La ville de Goma, dans la province du Nord-Kivu, a vécu le Lundi 02 Septembre 2024 une journée de profonde tristesse et d’émotions. L’inhumation de 200 victimes, principalement des déplacés congolais fauchés dans les attaques des rebelles du M23 soutenus par le Rwanda, s’est tenue au stade de l’Unité de Goma avant que les corps ne soient transportés au cimetière GENOCOST.
Cette cérémonie s’est déroulée en présence de plusieurs membres du gouvernement venus de Kinshasa, parmi lesquels Chantal Chambu, ministre des Droits humains, Nathalie-Aziza Munana, ministre des Affaires sociales, et Noella Ayeganagato, ministre de la Jeunesse. Conduisant la délégation, Chantal Chambu a rappelé l’importance de cette tragédie pour l’avenir du pays. « C’est à travers ce genre de cérémonies que nous pouvons enseigner aux générations futures la paix », a-t-elle déclaré avec gravité, soulignant la nécessité d’une culture de la paix pour éviter que de telles atrocités ne se reproduisent.
Le général-major Peter Cirimwami, gouverneur militaire du Nord-Kivu, a exprimé avec force la douleur ressentie par la population : « Ce génocide révolte nos cœurs. Le sang des victimes crie vengeance », a-t-il lancé, reflétant l’indignation générale face à ces massacres.

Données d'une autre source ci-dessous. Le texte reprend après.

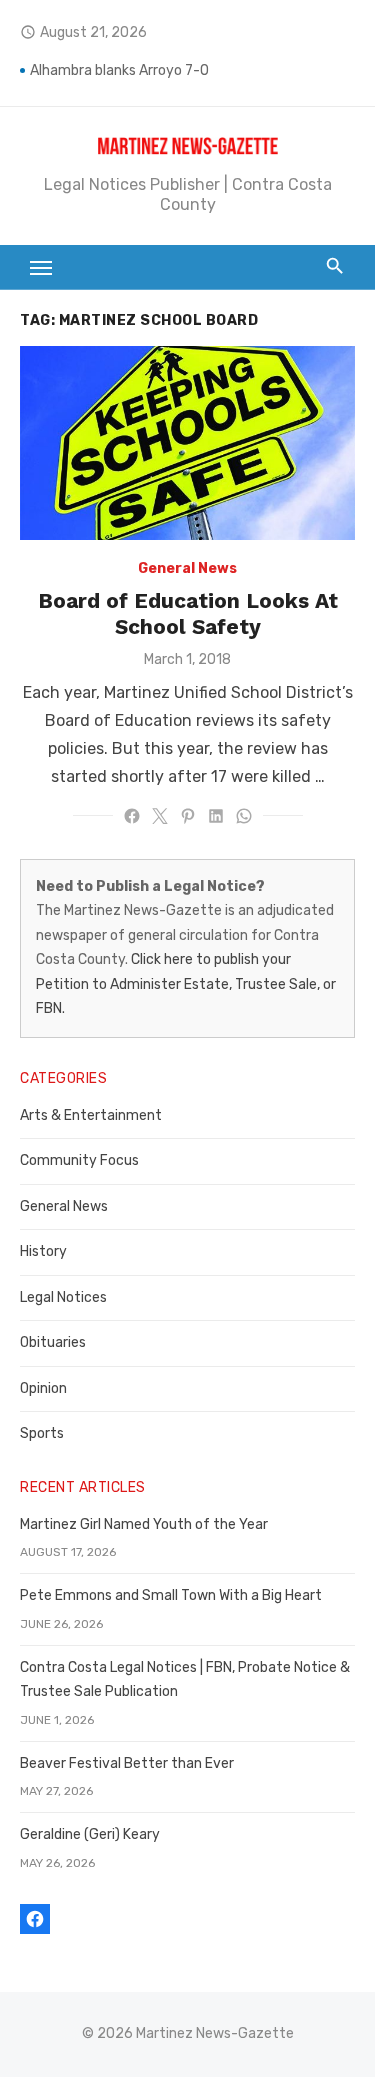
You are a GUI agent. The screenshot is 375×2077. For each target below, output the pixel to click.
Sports (42, 1433)
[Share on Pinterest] (188, 816)
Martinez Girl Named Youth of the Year (144, 1524)
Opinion (43, 1388)
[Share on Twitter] (160, 816)
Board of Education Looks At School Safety (188, 613)
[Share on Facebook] (132, 816)
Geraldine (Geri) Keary (90, 1834)
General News (187, 568)
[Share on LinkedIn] (216, 816)
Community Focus (79, 1160)
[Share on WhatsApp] (244, 816)
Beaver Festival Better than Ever (127, 1763)
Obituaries (53, 1342)
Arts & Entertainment (91, 1115)
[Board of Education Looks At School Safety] (187, 443)
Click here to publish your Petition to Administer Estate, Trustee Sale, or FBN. (186, 984)
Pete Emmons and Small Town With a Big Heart (171, 1595)
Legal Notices (63, 1297)
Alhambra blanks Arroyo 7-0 (119, 70)
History (43, 1251)
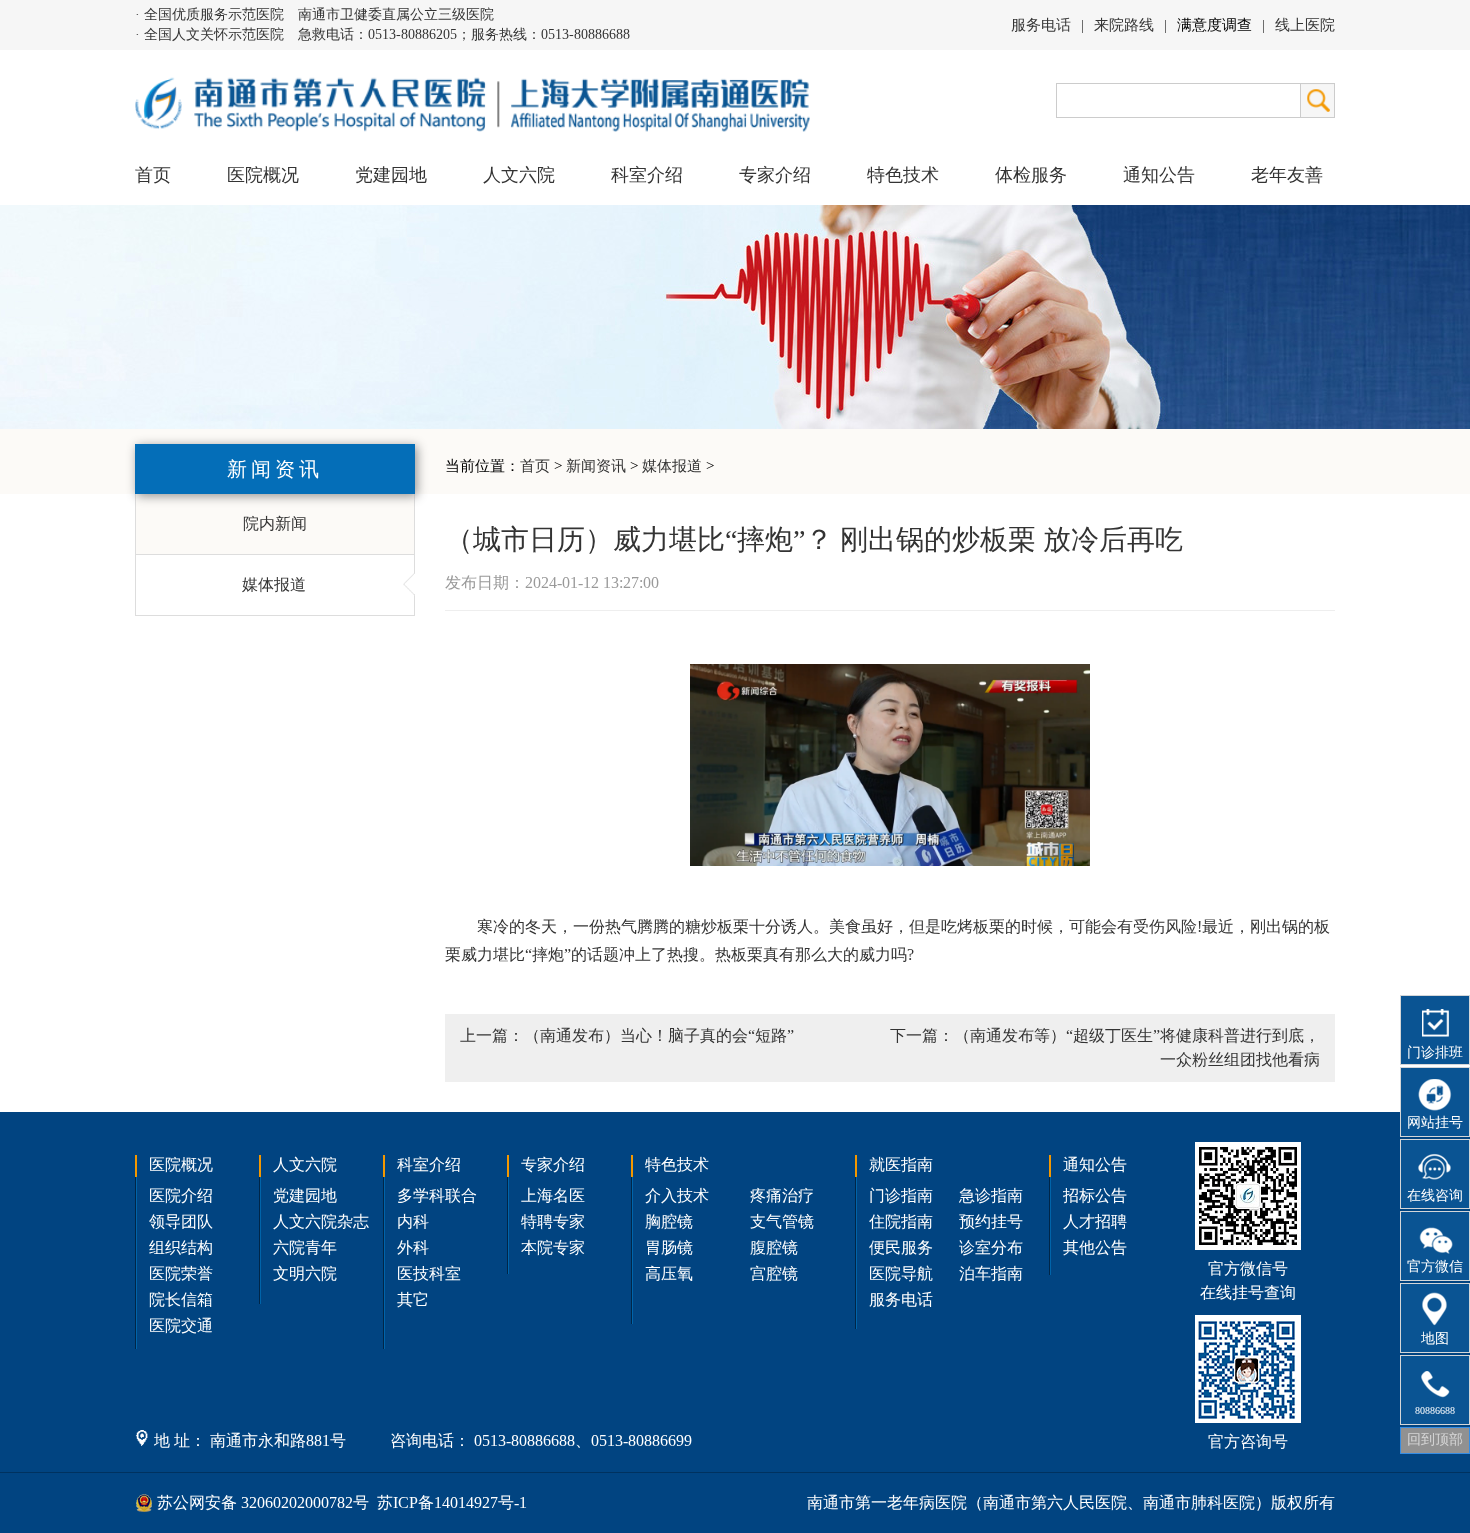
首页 (153, 175)
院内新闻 (275, 523)
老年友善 (1287, 175)
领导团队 (181, 1221)
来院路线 (1124, 25)
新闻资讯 (596, 466)
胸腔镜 (669, 1221)
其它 (413, 1299)
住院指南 (901, 1221)
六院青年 (305, 1247)
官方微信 (1435, 1266)
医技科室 (429, 1273)
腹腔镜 (774, 1247)
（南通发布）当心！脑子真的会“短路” (659, 1035)
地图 (1435, 1338)
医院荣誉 (181, 1273)
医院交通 (181, 1325)
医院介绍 (181, 1195)
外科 (413, 1247)
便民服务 (901, 1247)
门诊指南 (901, 1195)
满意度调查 (1214, 25)
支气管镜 (782, 1221)
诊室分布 (991, 1247)
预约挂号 (991, 1221)
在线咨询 (1435, 1195)
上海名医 (553, 1195)
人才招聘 (1095, 1221)
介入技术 (677, 1195)
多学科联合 (437, 1195)
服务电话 (1041, 25)
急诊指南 (991, 1195)
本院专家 (553, 1247)
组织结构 (181, 1247)
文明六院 (305, 1273)
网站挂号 (1435, 1122)
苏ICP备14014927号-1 (452, 1502)
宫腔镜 (774, 1273)
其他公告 (1095, 1247)
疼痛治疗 (782, 1195)
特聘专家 (553, 1221)
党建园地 (391, 175)
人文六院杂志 (321, 1221)
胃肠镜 (669, 1247)
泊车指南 (991, 1273)
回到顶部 (1435, 1439)
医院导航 (901, 1273)
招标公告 (1095, 1195)
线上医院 (1305, 25)
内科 (413, 1221)
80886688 (1435, 1410)
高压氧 (669, 1273)
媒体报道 (672, 466)
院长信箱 (181, 1299)
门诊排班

De son côté, Robert Seninga, président de l’Assemblée provinciale du Nord-Kivu, a dressé un sombre bilan de la situation, révélant qu’en deux ans, plus de 3 000 déplacés ont perdu la vie dans des circonstances similaires. Il a rappelé l’urgence d’une intervention significative pour mettre fin à ces tragédies. « On enterre 200 personnes aujourd’hui, mais selon le rapport des chefs des camps de déplacés, en deux ans, c’est plus de 3 000 personnes qui sont mortes. »
La cérémonie a été marquée par des témoignages poignants de membres des familles des victimes, appelant à la justice et à une prise de conscience internationale face à cette situation dramatique. Les ministres présents ont déposé des gerbes de fleurs en mémoire des défunts, dans une atmosphère de profond émoi et de désolation.